So yes, I’m trying to lose weight. Like 90 percent of the general adult population. Like many friends and coworkers, all of whom conspire to keep me on the straight and narrow. Like my poor boyfriend, who is constantly trying to get me to embrace his healthy(-ier) lifestyle . . . and has faced my hungry, annoyed face on more than one occasion. Especially as I explore the theories set forth in Cynthia Sass’s S.A.S.S. Yourself Slim, a diet book that is both enlightening and profoundly upsetting.
Because I seem to be doing All The Bad Things.
And I know a tough holiday is coming up, friends: a holiday in which I sacrifice myself at the altar of hollow chocolate bunnies. When I was a kid, Easter was all about family (and it still is, of course), worship and, well . . . presents. Edible presents.
I’m talking candy, y’all. Real, sugary, honest-to-goodness candy.
Like Christmas morning, Easter Sunday back in the ’90s would always begin with my sister and I huddled together while my parents prepared to capture our shrieks of delight as we ran down the stairs. Many years featured the Easter Bunny hiding little toys and plastic eggs around the living room, leading us into a small scavenger hunt, and we tore through the downstairs seeking our prizes.
This went on for a while — years and years. Until Katie, reaching the age of reason, finally looked at me with wide, blinking eyes. “The Easter Bunny’s handwriting sure looks a lot like Mom’s,” she scoffed, holding up a folded index card with scavenger hunt instructions. And being the older, bossy sister I was, I could only shrug with what I imagined as an impassive expression on my face. It was probably the mocking “I know something you don’t know” look all siblings despise.

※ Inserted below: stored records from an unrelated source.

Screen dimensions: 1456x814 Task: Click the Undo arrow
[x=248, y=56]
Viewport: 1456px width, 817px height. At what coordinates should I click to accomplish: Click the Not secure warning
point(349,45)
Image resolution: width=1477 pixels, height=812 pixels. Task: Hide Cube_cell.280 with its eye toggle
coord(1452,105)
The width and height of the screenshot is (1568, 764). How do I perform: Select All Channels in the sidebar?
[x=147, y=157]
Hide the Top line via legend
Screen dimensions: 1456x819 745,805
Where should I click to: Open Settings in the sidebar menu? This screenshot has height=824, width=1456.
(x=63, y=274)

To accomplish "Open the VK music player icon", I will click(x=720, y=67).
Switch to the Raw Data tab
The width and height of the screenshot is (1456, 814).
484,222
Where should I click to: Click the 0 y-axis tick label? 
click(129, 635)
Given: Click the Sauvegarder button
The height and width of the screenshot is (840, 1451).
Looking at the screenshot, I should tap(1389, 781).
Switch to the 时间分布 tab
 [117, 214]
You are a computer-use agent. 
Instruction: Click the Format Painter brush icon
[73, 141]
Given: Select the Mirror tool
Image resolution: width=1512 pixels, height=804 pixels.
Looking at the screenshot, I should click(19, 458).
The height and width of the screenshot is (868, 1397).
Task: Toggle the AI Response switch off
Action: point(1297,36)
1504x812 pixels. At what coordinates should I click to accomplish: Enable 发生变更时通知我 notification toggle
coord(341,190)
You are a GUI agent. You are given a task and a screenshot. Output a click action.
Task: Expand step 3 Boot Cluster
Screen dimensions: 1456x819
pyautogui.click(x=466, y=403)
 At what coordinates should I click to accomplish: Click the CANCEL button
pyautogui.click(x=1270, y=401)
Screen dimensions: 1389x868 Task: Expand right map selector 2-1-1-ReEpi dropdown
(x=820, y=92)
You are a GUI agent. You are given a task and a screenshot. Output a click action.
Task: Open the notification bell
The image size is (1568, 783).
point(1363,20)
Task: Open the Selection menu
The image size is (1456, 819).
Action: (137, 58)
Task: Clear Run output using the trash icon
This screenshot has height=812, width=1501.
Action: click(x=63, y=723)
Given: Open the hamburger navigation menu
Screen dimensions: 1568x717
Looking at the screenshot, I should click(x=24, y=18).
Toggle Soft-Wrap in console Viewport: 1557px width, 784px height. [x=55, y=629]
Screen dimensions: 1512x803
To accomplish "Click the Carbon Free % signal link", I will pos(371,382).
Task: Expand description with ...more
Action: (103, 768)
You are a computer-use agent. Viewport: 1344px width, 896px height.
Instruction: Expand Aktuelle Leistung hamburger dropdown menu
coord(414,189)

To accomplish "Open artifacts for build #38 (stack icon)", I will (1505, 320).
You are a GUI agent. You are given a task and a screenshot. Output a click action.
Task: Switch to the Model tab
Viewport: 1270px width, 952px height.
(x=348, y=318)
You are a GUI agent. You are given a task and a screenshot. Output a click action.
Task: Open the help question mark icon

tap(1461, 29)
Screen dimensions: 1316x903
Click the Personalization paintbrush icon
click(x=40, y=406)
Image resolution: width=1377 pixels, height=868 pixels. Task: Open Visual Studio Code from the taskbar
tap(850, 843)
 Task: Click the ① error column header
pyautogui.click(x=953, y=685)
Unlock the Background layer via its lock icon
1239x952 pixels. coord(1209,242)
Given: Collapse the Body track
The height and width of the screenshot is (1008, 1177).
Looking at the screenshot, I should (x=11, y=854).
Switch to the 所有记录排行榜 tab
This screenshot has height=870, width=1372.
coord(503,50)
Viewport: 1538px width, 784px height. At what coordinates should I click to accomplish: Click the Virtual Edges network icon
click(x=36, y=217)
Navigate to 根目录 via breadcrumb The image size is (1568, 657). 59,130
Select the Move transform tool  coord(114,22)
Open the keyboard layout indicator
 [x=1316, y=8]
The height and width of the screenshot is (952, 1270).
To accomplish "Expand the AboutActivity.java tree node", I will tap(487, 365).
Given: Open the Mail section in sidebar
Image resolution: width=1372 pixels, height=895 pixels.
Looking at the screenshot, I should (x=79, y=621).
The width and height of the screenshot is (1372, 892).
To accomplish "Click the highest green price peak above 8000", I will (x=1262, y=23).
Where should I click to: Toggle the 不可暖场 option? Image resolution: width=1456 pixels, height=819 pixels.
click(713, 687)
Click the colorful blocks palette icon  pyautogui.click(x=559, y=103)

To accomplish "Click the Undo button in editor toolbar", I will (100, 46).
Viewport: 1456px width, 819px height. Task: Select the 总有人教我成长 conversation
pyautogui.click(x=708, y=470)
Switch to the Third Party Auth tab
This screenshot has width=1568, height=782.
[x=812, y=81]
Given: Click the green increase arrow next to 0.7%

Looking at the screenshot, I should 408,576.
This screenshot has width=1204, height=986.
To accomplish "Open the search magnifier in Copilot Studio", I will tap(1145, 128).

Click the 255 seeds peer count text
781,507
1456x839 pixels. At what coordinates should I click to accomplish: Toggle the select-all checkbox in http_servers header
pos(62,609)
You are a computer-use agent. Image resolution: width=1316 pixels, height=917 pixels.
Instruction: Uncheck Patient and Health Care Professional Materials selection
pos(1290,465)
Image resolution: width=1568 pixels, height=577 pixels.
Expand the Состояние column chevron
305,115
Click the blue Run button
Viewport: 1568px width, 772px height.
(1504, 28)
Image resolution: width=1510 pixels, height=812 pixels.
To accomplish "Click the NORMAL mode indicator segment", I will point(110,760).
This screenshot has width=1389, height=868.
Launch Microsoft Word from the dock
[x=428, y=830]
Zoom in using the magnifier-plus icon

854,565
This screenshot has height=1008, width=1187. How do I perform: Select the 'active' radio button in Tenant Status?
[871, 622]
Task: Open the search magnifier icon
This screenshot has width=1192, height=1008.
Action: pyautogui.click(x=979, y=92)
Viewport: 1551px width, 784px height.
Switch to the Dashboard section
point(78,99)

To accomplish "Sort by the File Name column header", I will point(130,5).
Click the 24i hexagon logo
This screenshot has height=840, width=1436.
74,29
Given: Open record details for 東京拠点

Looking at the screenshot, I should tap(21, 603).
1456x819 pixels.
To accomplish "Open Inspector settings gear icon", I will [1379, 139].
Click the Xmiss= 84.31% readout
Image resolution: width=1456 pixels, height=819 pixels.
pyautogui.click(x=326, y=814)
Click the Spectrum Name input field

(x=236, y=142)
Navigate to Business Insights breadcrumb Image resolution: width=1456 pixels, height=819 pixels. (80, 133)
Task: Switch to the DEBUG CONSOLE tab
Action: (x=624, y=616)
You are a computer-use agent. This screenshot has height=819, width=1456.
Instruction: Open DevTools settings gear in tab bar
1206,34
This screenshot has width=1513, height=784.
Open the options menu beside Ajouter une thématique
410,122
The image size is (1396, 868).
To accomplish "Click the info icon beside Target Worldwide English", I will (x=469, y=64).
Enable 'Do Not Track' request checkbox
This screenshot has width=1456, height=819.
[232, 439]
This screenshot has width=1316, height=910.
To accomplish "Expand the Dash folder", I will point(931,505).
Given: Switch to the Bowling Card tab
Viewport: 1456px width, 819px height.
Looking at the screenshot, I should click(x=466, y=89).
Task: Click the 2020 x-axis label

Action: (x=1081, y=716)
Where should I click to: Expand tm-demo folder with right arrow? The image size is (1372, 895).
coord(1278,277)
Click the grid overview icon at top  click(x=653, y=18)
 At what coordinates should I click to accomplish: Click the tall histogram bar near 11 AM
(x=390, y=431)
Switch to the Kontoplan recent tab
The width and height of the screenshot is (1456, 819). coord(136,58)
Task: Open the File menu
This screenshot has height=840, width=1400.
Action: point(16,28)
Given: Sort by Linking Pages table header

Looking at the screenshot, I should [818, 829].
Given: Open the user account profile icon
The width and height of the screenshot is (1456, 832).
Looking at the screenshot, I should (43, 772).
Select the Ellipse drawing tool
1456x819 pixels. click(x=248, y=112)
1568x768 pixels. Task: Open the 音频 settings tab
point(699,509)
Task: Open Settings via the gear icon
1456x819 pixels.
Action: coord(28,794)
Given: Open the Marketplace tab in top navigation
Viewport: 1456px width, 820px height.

At 26, I still look forward to Peeps and chocolate bunnies and robin’s egg bubblegum. And Reese’s eggs and Pixy Stix and Cadbury cream eggs. As long as I don’t get any NECCO wafers (blech, seriously — what are those?), I’m a happy girl — and no amount of faux-dieting I convince myself I’m doing will keep me from diving headfirst into my basket this year.
I’m Meg, a sweets addict. As evidenced by the time I posed in Dylan’s Candy Bar in New York City — quite possibly the most insane shopping experience I’ve ever had. In the twenty or so minutes we prowled the store, we saw and heard two glass containers full of sugary goodness smash to the floor . . . and trying to check out was enough to give me a panic attack. And all I wanted was a little porcelain container shaped like a cupcake.
And candy, of course. I don’t remember what I got, but there’s no way I left empty-handed. I must have brought home some sort of sweet for Spencer, who lives and dies by Jelly-Belly jelly beans. Pear flavored, to be exact. I tell the man he’s sweet enough already (aww), but he’s hopelessly addicted.
I don’t worry about it, though. I’m definitely not one to judge.
So tell me, friends: What’s your favorite type of Easter candy? What did you love as a kid? Has your sugar-covered palate changed over the years?